A sphere of diameter $12\ cm$, is dropped in a right circular cylindrical vessel, partly filled with water. If the sphere is completely submerged in water, the water level in the cylindrical vessel rised by $3\frac{5}{9}$. Find the diameter of the cylindrical vessel.

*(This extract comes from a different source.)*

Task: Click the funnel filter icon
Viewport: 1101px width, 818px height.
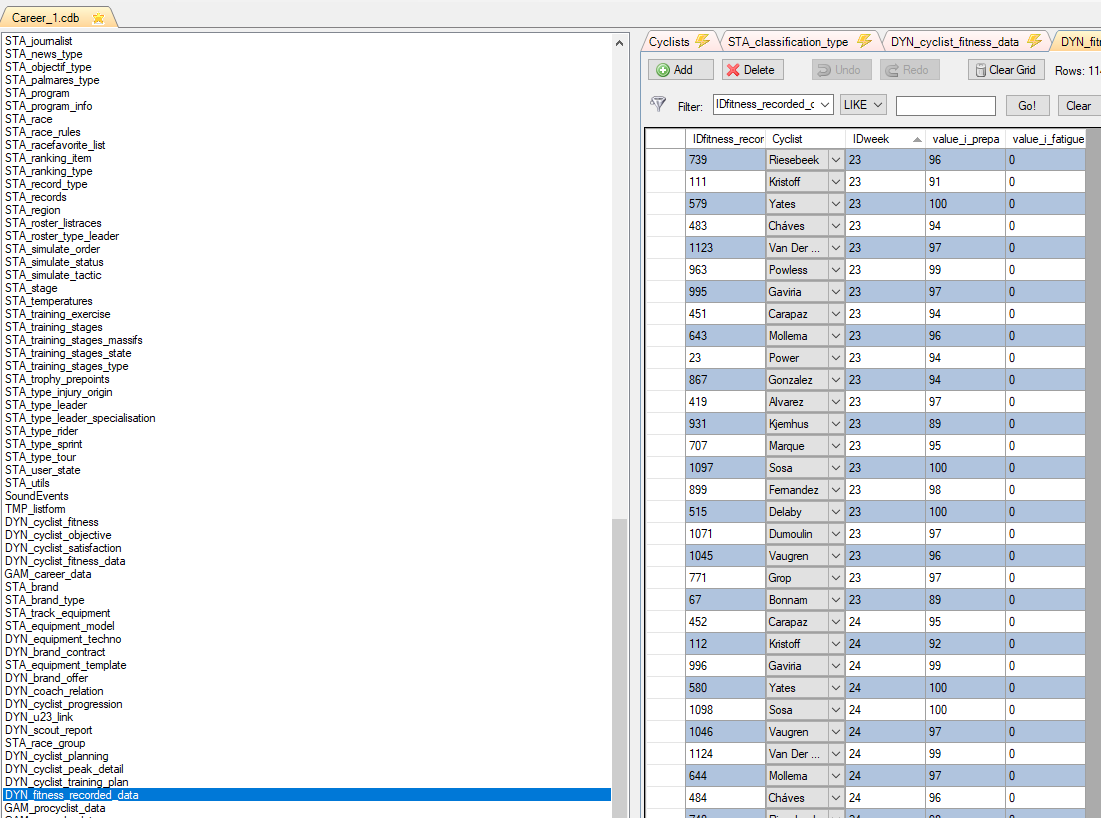Action: (x=658, y=104)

Given: Diameter of the sphere$=12\ cm$ rised water level in the cylindrical vessel$=3\frac{5}{9}$
To do: To Find the diameter of the cylindrical vessel.
Solution:
Radius of sphere, $r=6\ cm$
Volume of sphere$=\frac{4}{3} \pi r^{3}$
$=\frac{4}{3} \pi ( 6)^{3}$
$=288\pi \ cm^{3}$
Let R be the radius of cylindrical vessel.
Rise in the water level of cylindrical vessel$=h=3\frac{5}{9} =\frac{32}{9} \ cm$
Increase in volume of cylindrical vessel$=\pi R^{2} h=\pi R^{2} \times \frac{32}{9}$
Now, volume of water displaced by the sphere is equal to volume of sphere.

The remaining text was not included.